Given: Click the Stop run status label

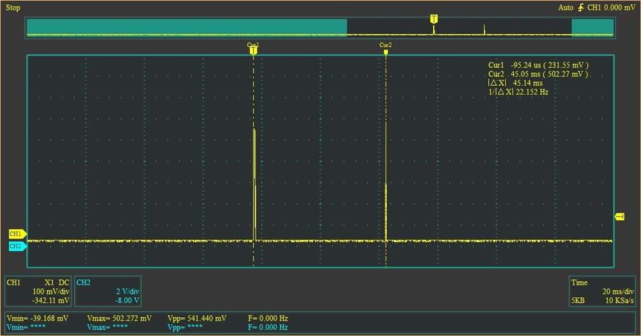Looking at the screenshot, I should pos(13,8).
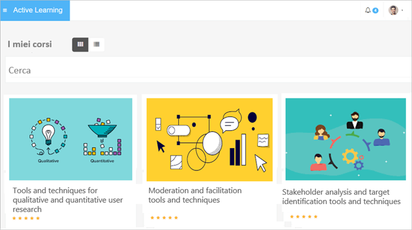Expand the user account dropdown arrow

(x=402, y=10)
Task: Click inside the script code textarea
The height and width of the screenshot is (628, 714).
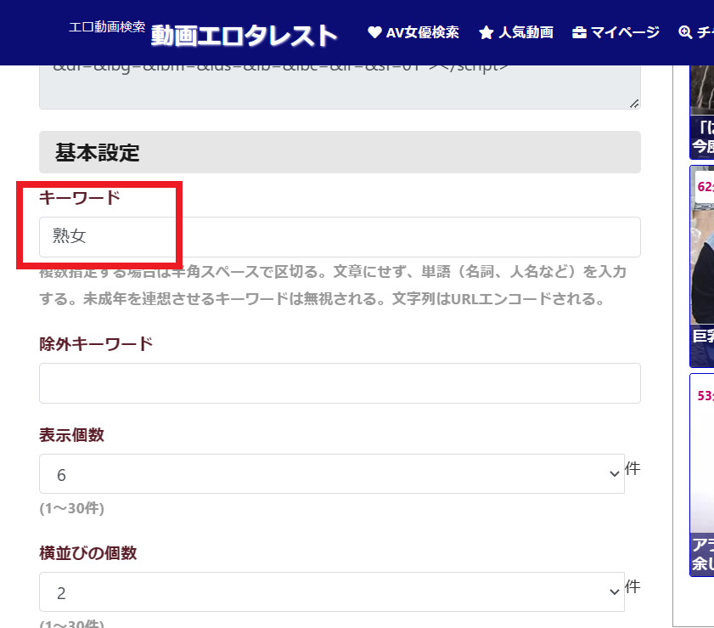Action: point(340,85)
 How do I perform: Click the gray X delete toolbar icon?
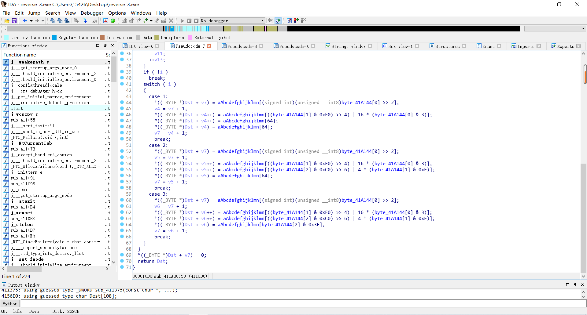[171, 21]
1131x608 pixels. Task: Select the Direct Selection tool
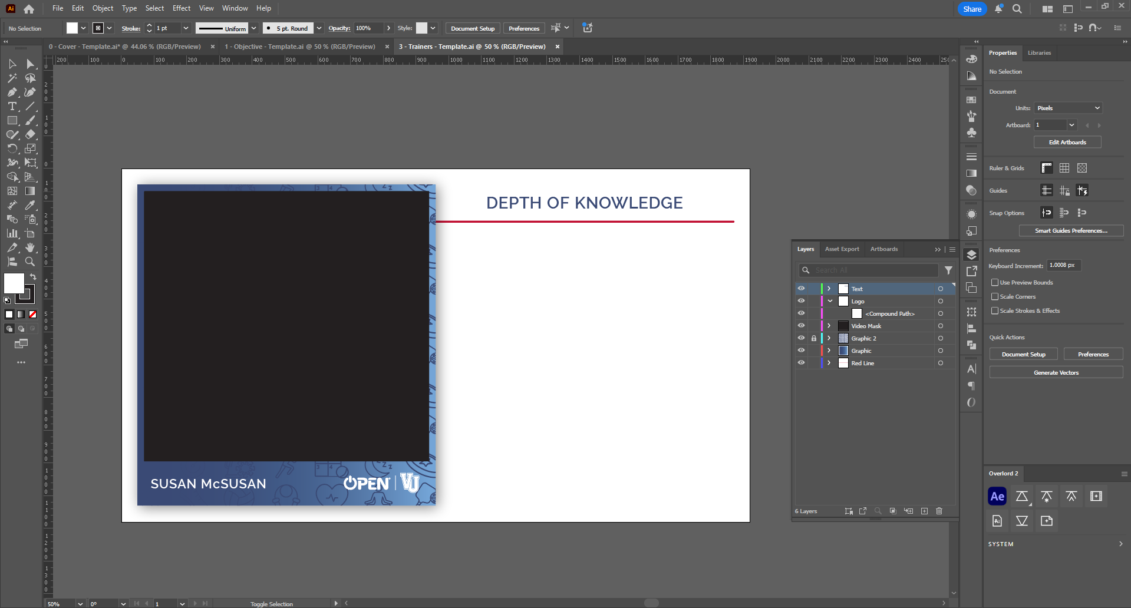[30, 64]
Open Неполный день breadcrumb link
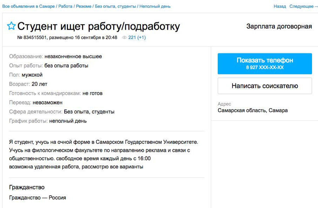 coord(155,6)
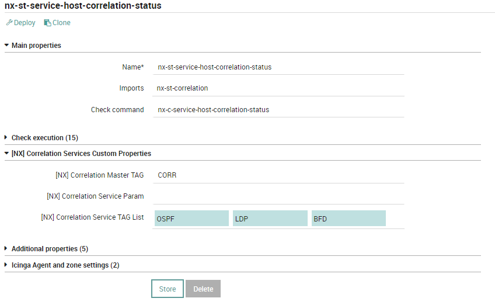Click the Check execution disclosure triangle
The height and width of the screenshot is (305, 495).
pos(6,137)
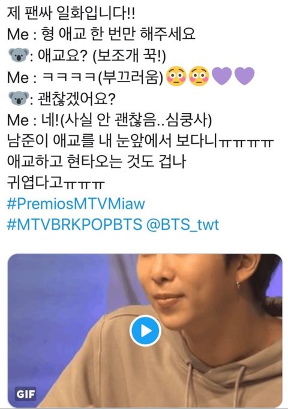Click the last purple heart emoji

coord(244,77)
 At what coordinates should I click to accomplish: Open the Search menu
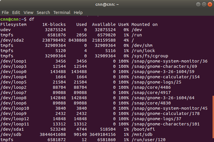pos(43,13)
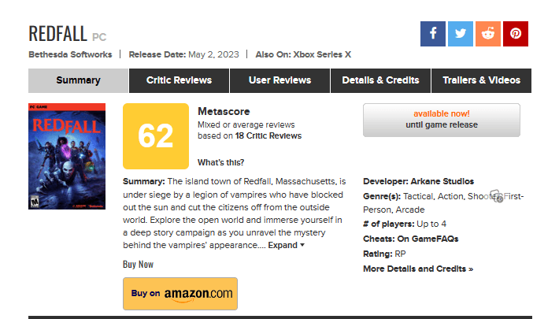
Task: View the Trailers & Videos tab
Action: [481, 80]
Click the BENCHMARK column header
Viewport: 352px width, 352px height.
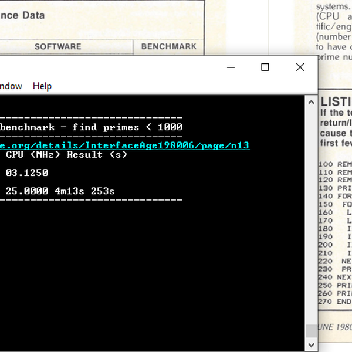(168, 46)
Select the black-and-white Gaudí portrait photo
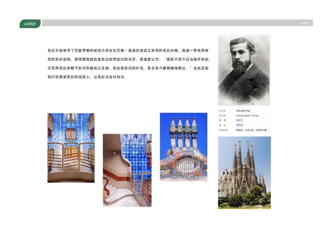The width and height of the screenshot is (330, 225). 244,70
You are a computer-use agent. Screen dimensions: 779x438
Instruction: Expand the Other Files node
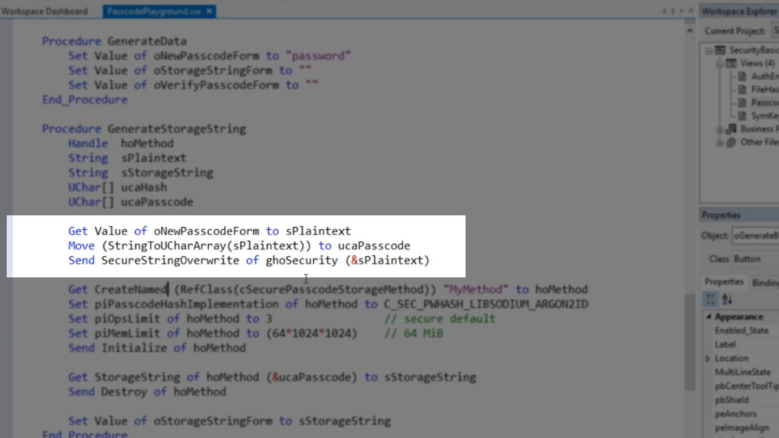coord(720,142)
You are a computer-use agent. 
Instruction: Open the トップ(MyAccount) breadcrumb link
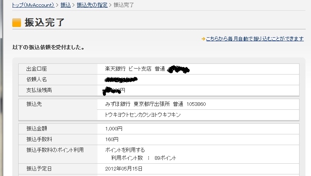[33, 5]
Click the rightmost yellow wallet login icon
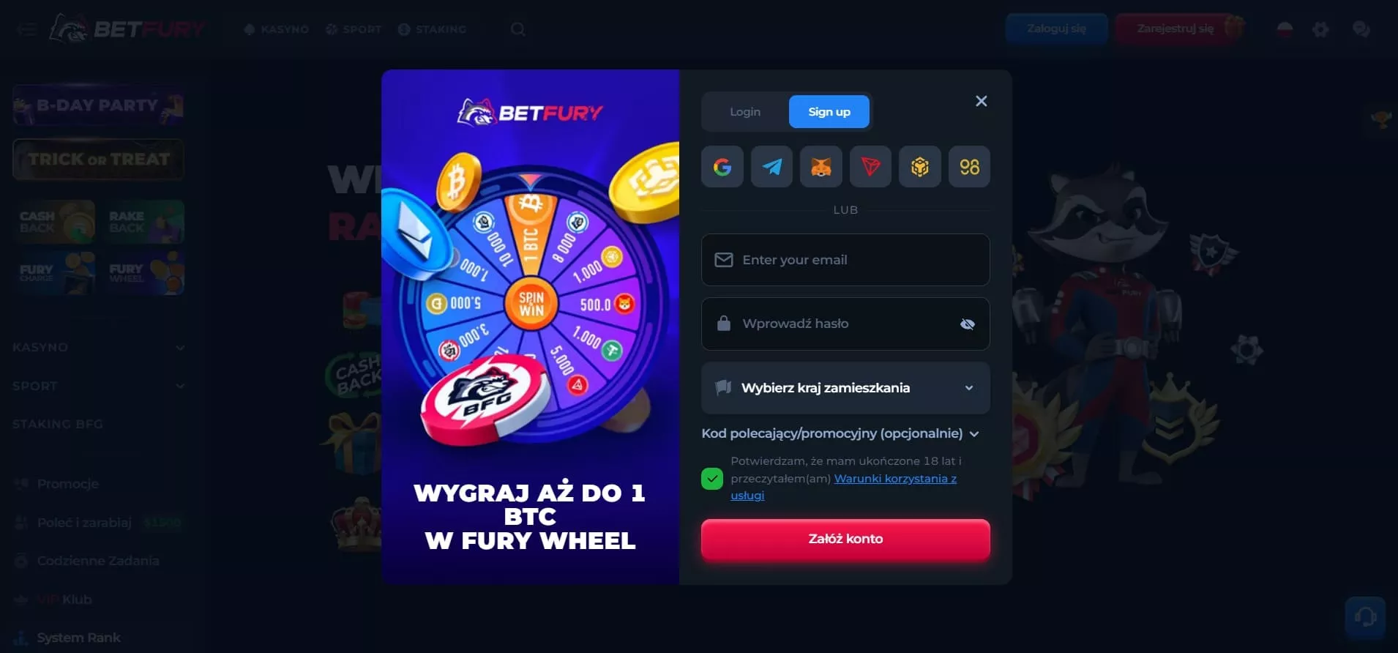This screenshot has height=653, width=1398. coord(969,167)
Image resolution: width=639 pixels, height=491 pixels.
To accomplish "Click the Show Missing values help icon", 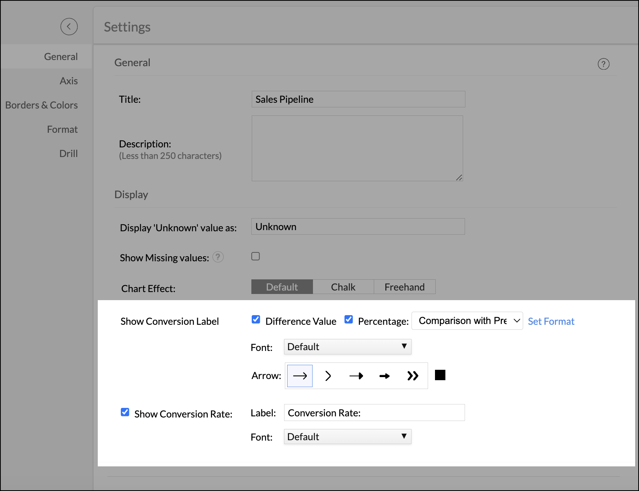I will (x=218, y=257).
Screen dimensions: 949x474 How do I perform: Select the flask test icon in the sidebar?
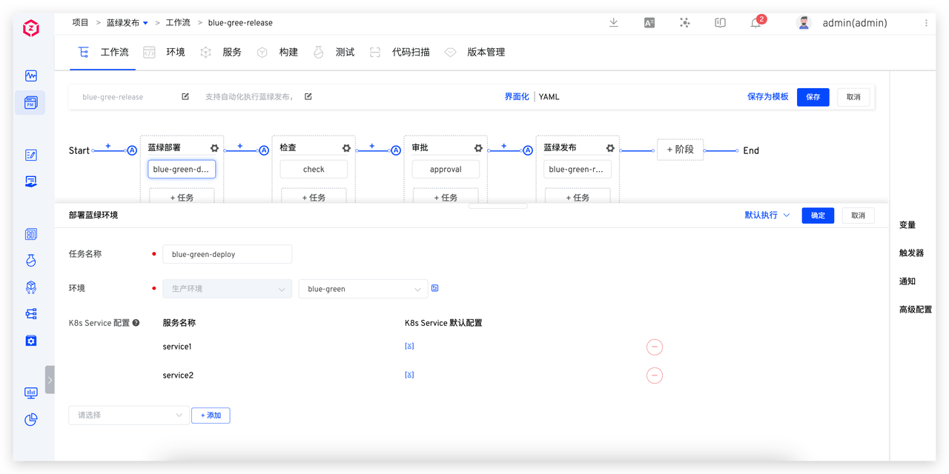pos(30,260)
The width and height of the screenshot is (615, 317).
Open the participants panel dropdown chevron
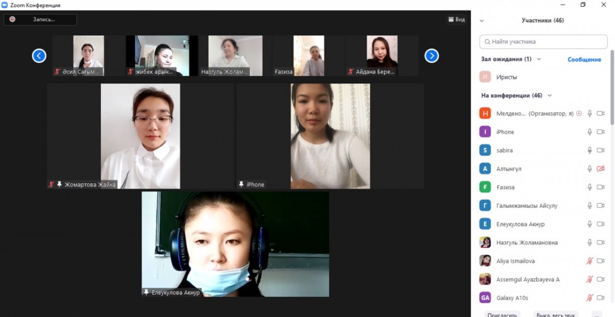(x=481, y=21)
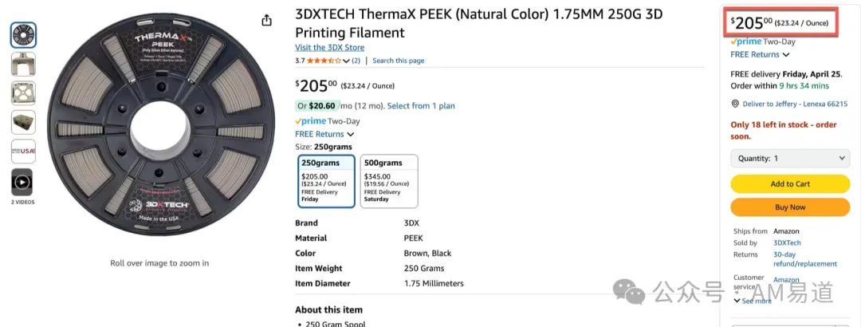861x327 pixels.
Task: Click the Buy Now button
Action: [x=790, y=207]
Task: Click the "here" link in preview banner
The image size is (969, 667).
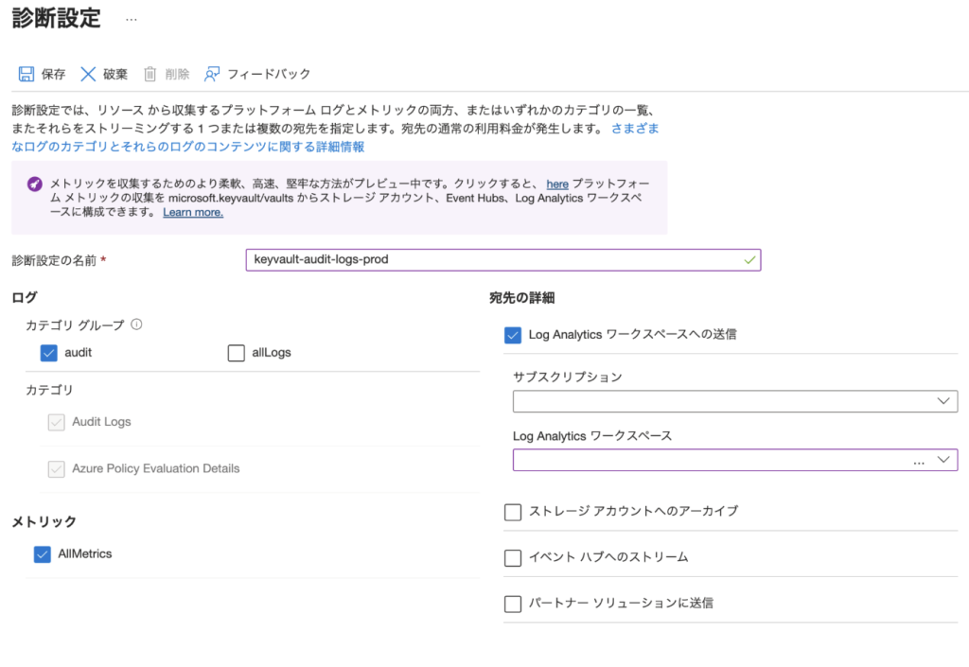Action: [557, 184]
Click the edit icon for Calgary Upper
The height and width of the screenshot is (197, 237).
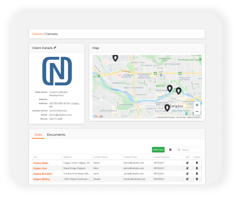[x=187, y=163]
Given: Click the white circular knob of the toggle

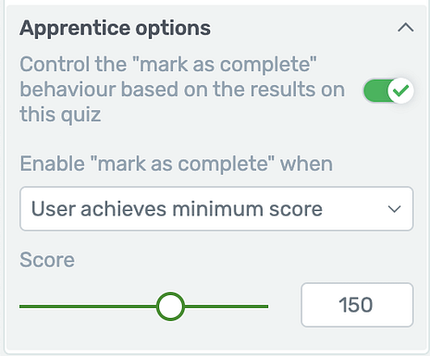Looking at the screenshot, I should (401, 91).
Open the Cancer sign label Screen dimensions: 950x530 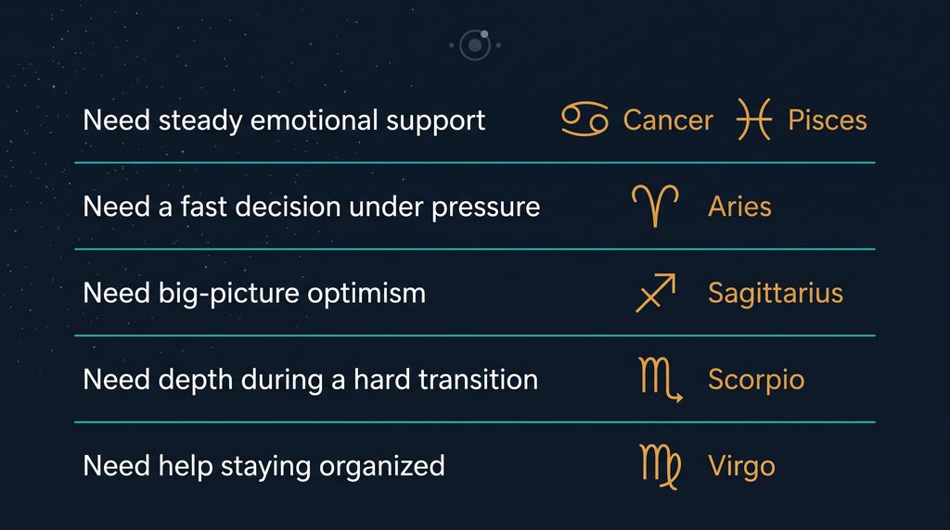click(668, 120)
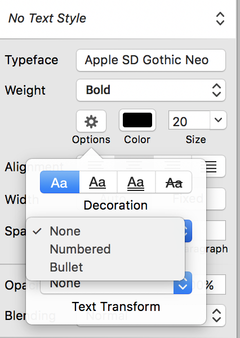This screenshot has height=338, width=240.
Task: Apply single underline decoration
Action: tap(98, 182)
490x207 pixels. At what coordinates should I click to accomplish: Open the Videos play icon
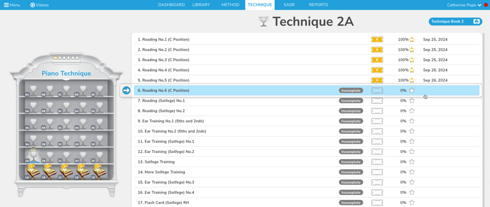click(x=33, y=5)
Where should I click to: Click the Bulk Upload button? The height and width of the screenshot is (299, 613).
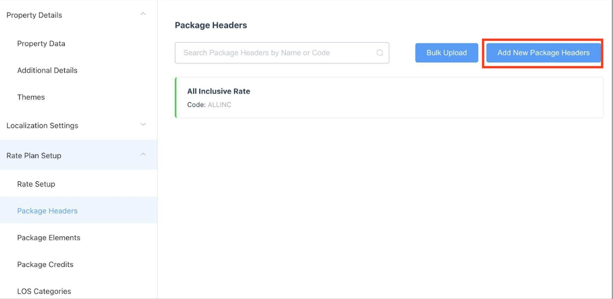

* _Your task_
Whenever a line above has the word "agent" in it, copy that line.

* _Answer section_
You are a computer-use agent. Screen dimensions: 779x438
You are a computer-use agent. 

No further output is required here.